Directions |
Take the line that contains "Click the temperature" as the first line and the last line of the material below as the final one; reproduce exactly the lines between, inclusive.

Excerpted data |

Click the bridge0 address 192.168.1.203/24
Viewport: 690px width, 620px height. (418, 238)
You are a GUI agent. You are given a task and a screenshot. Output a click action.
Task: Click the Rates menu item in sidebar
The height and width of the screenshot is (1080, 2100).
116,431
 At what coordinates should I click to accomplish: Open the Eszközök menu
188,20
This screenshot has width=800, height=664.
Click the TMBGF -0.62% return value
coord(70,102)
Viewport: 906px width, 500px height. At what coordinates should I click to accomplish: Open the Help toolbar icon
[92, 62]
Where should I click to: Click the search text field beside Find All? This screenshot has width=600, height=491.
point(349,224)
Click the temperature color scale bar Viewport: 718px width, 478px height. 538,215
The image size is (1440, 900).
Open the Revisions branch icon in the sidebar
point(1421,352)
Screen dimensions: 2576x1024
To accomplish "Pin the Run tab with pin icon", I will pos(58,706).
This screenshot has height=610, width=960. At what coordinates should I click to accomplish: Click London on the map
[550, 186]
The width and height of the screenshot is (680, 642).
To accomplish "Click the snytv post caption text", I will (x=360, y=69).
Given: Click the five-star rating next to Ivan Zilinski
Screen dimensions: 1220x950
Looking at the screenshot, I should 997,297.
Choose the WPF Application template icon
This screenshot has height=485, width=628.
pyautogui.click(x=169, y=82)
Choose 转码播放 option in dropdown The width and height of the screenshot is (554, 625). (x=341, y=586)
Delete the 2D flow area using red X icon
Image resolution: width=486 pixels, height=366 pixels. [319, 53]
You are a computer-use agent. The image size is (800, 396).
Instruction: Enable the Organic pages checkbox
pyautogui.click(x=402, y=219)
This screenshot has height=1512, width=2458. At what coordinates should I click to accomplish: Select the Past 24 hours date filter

Answer to this exercise |
Click the temperature color scale bar Viewport: 718px width, 478px height. 538,215
The image size is (1440, 900).
Open the Revisions branch icon in the sidebar
point(1421,352)
Screen dimensions: 2576x1024
To accomplish "Pin the Run tab with pin icon", I will pos(58,706).
This screenshot has height=610, width=960. At what coordinates should I click to accomplish: Click London on the map
[550, 186]
The width and height of the screenshot is (680, 642).
To accomplish "Click the snytv post caption text", I will (x=360, y=69).
Given: Click the five-star rating next to Ivan Zilinski
Screen dimensions: 1220x950
Looking at the screenshot, I should 997,297.
Choose the WPF Application template icon
This screenshot has height=485, width=628.
pyautogui.click(x=169, y=82)
Choose 转码播放 option in dropdown The width and height of the screenshot is (554, 625). (x=341, y=586)
Delete the 2D flow area using red X icon
Image resolution: width=486 pixels, height=366 pixels. [319, 53]
You are a computer-use agent. The image size is (800, 396).
Instruction: Enable the Organic pages checkbox
pyautogui.click(x=402, y=219)
This screenshot has height=1512, width=2458. At what coordinates should I click to accomplish: Select the Past 24 hours date filter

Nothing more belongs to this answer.